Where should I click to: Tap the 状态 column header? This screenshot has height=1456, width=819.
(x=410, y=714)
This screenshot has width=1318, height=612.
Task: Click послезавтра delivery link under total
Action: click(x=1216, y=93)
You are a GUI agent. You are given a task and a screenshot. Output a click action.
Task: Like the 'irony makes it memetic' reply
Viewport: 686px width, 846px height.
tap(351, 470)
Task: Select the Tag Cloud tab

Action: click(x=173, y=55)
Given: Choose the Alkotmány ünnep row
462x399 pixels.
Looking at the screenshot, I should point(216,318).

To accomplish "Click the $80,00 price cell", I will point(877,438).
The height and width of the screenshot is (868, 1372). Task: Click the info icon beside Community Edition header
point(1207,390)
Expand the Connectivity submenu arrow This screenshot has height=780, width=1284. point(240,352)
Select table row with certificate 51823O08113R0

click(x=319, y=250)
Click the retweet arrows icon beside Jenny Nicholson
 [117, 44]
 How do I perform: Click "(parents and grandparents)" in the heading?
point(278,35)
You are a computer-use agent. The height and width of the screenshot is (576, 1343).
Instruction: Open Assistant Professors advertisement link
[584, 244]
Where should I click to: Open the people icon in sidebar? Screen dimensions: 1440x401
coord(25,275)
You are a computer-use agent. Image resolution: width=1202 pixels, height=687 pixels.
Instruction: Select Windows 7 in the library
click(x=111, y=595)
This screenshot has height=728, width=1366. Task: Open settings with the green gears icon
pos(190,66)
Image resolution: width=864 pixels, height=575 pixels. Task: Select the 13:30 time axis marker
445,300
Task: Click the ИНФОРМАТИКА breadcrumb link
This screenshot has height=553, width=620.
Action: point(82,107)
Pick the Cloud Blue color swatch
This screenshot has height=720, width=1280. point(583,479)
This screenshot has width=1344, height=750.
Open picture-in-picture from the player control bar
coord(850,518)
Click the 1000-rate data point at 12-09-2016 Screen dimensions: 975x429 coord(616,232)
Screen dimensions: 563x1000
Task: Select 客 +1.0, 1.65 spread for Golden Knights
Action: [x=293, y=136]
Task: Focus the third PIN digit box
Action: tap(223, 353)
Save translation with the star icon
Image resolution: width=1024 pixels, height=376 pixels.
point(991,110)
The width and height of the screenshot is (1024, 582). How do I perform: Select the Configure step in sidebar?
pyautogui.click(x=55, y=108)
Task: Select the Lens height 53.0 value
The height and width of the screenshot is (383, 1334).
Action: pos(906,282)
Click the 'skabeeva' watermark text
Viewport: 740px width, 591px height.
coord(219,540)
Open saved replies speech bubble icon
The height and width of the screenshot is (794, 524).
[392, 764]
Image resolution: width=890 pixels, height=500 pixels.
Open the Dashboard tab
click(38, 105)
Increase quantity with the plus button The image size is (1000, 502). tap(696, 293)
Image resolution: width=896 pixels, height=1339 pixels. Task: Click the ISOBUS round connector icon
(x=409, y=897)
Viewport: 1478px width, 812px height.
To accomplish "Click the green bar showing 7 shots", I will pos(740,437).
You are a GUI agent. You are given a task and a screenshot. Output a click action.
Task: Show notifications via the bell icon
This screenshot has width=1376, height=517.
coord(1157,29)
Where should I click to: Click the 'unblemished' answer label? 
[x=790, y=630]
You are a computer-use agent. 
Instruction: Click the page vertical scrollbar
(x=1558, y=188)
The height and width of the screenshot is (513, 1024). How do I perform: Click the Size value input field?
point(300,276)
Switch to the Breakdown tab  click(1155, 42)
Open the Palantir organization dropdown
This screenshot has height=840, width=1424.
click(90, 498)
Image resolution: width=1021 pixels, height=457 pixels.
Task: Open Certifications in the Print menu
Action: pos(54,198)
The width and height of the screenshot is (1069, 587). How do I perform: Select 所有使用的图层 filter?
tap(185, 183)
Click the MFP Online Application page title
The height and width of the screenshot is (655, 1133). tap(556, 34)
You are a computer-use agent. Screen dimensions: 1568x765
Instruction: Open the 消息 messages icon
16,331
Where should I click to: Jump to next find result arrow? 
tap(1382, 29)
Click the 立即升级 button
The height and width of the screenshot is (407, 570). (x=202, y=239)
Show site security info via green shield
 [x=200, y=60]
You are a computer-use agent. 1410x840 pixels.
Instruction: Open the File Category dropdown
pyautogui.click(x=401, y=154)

****

Beginning with the line that contains "Click the 立即升级 button", set down every line through the end of the data without change.

REPLY:
Click the 立即升级 button
The height and width of the screenshot is (407, 570). (x=202, y=239)
Show site security info via green shield
 [x=200, y=60]
You are a computer-use agent. 1410x840 pixels.
Instruction: Open the File Category dropdown
pyautogui.click(x=401, y=154)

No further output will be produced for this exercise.